Страница:
_ _ _

Михаил Соколов: В этой записи есть Дадаев, он входит в подъезд, выходит?
Дмитрий Борко: На основании этого следствие сочло, что запись может идти с перерывами. Я проанализировал эту запись, у меня нет специальной техники, специального софта для более детальной проверки непрерывности записи. У меня есть свои способы аналитические. Например, каждые 24 часа подъезд зажигается оранжевой краской – восходит солнце. Дадаев входит в 4 часа дня, что, кстати, категорически противоречит обвинению и даже вопросу, на который присяжные ответили утвердительно, что Дадаев начинал следить с 11 утра за Немцовым. В 4 часа он возвращается домой, как он говорит, после обеда в ресторане, выходит из дома только в 12.40 ночи, в то время как убийство совершено в 23.30. Это очень серьезные основания.
Михаил Соколов: Обмануть камеру нельзя?
Дмитрий Борко: Можно. Входит спиной в его одежде, в одежде Дадаева. Либо он должен был выйти и войти обратно, чтобы потом еще раз выйти, значит секундные сбои попали на его выход и на его вход. Учитывая, что камера недоступна была преступникам для какого-то монтажа, сразу же Следственный комитет изъял ее. Либо возможно предположить некий трюк, когда Дадаев выходит в чужой одежде, совершает убийство, а затем в 0.40 выходит человек другой в его одежде, они где-то встречаются, переодеваются, он возвращается обратно или появляется следующий раз в камере лицом в своей куртке. Да, это можно предположить.
Михаил Соколов: Это нужно было исследовать, это исследовано не было?
Дмитрий Борко: Да, это исследовано не было, не была проведена экспертиза.
Михаил Соколов: Илья, я хотел ваше мнение о приговоре суда по делу Немцова услышать, те ли люди осуждены? Это исполнители? У вас есть сомнения, нет сомнений?
Илья Яшин: По поводу видеозаписи добавлю буквально несколько слов. Дело в том, что проведена была экспертиза, но она проведена не в рамках основного уголовного дела, экспертиза была проведена в рамках выделенного уголовного дела против организаторов, против Мухудинова. Выяснилось в ходе экспертизы, что запись была повреждена. То есть там порядка 120, если не ошибаюсь, часов записи, но из этого изъято примерно 20 часов. Кроме того, существенный момент, когда выходят из подъезда люди спиной в разных куртках, лица которых невозможно установить, невозможно определить.
Действительно адвокаты семьи Немцова настаивали на том, чтобы запись подробно изучить, такой возможности, к сожалению, не было предоставлено, но так или иначе это доказательство себя скомпрометировало в силу тех факторов, которые я описал.
Михаил Соколов: То есть вы бы не называли "стопроцентным алиби", как некоторые пишут?

_ _ _

Строки:
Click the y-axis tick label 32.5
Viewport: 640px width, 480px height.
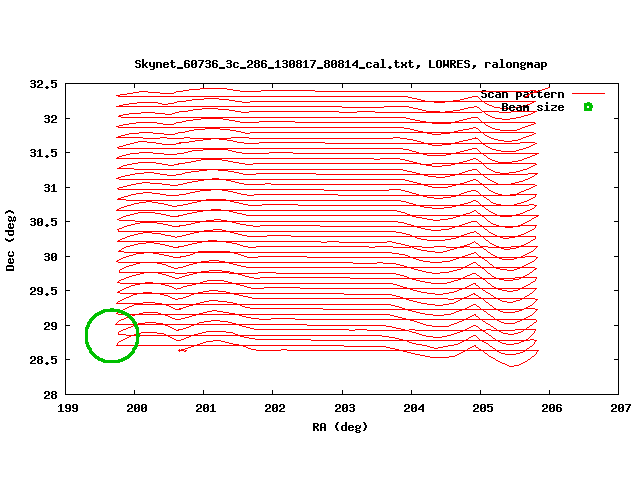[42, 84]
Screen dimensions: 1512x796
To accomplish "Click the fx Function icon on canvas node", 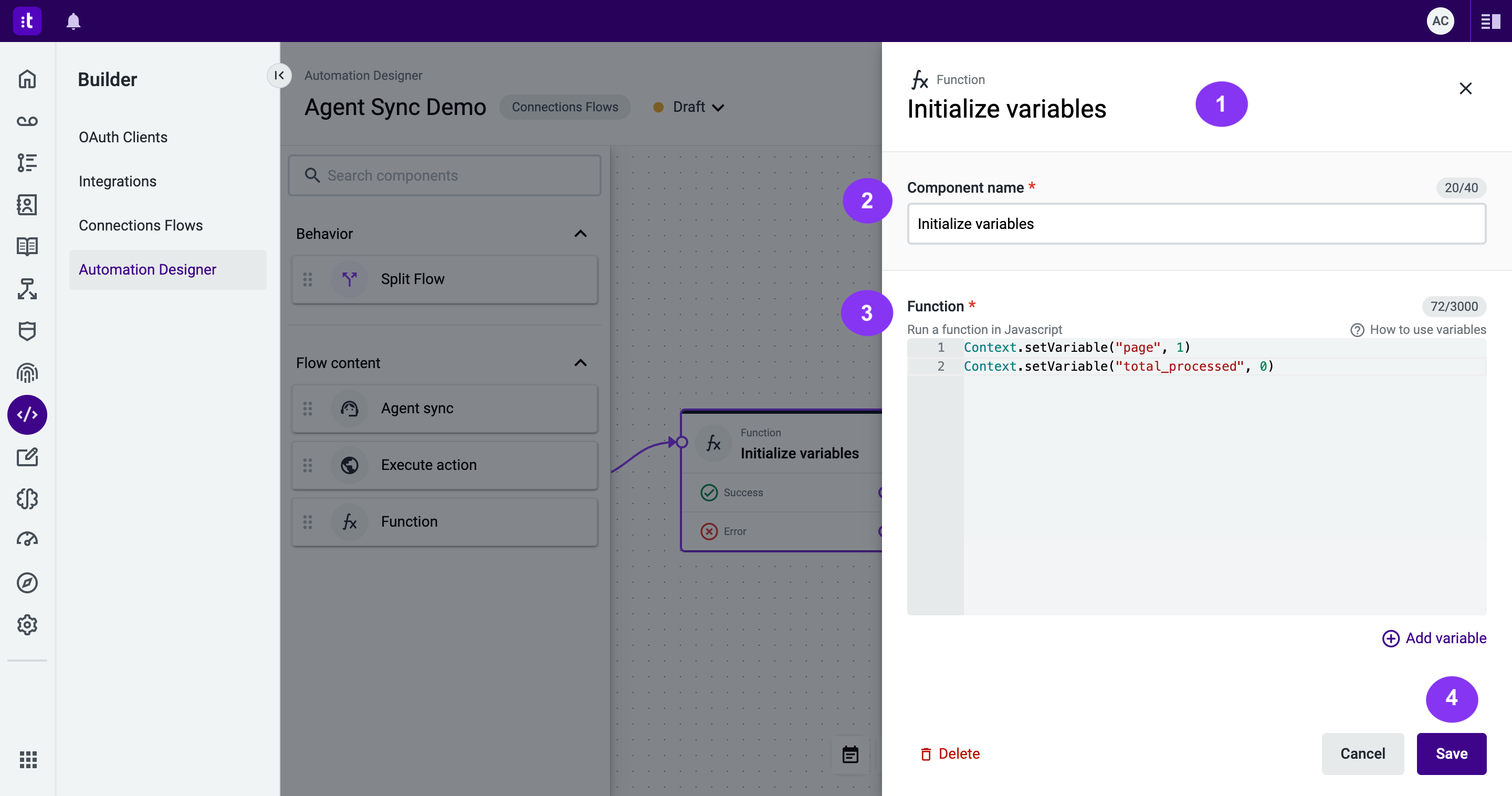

_ _ _

Что нужно сделать:
**a.** Выпишите все моменты времени суток, которые названы в беседе о деле Немцова. Промежутки времени не считайте.
**b.** Ответьте по беседе о деле Немцова:
(i) Во сколько, по словам Борко, Дадаев входит в подъезд?
(ii) Сколько примерно часов записи было изъято, по словам Яшина?
(iii) В рамках дела против кого, по словам Яшина, провели экспертизу?
**c.** Подхватите беседу о деле Немцова и допишите ее дальше, начиная после последней реплики.

Итоги по заданиям:
**a.**
11 утра
4 часа дня
12.40 ночи
23.30
0.40

**b.**
(i) В 4 часа дня.
(ii) Примерно 20 часов.
(iii) Против организаторов, против Мухудинова.

**c.**
Илья Яшин: Я хочу обратить внимание, что сторона защиты подсудимых в ноябре еще ходатайствовала официально, есть ходатайство за подписью адвоката Дадаева с тем, чтобы изъять эту запись из улик, они настаивали на том, что эта запись не может быть доказательством, но потом свою позицию резко поменяли. Поэтому даже сторона защиты обвиняемых считала, что эта видеозапись ничего не доказывает. Существенный момент, на мой взгляд.
Что касается самого приговора, то понятное дело, что ни о каком удовлетворении речь не идет. Честно говоря, никакой бы приговор меня не удовлетворил, даже если бы он был вынесен в отношении реальных заказчиков, людей, которые организовали преступление, потому что никакой приговор не вернет к жизни моего товарища. Хотя, конечно, то, что хоть кого-то взяли, хоть кого-то привлекли к ответственности, – это уже хоть что-то.
Я прекрасно помню свои ощущения в день убийства Бориса Немцова, следующие несколько дней, когда казалось, что точно никого не поймают, как это обычно происходит в подобных случаях. Хоть кого-то довели до суда. Хотя и сроки, откровенно говоря, мне кажутся неадекватно маленькими.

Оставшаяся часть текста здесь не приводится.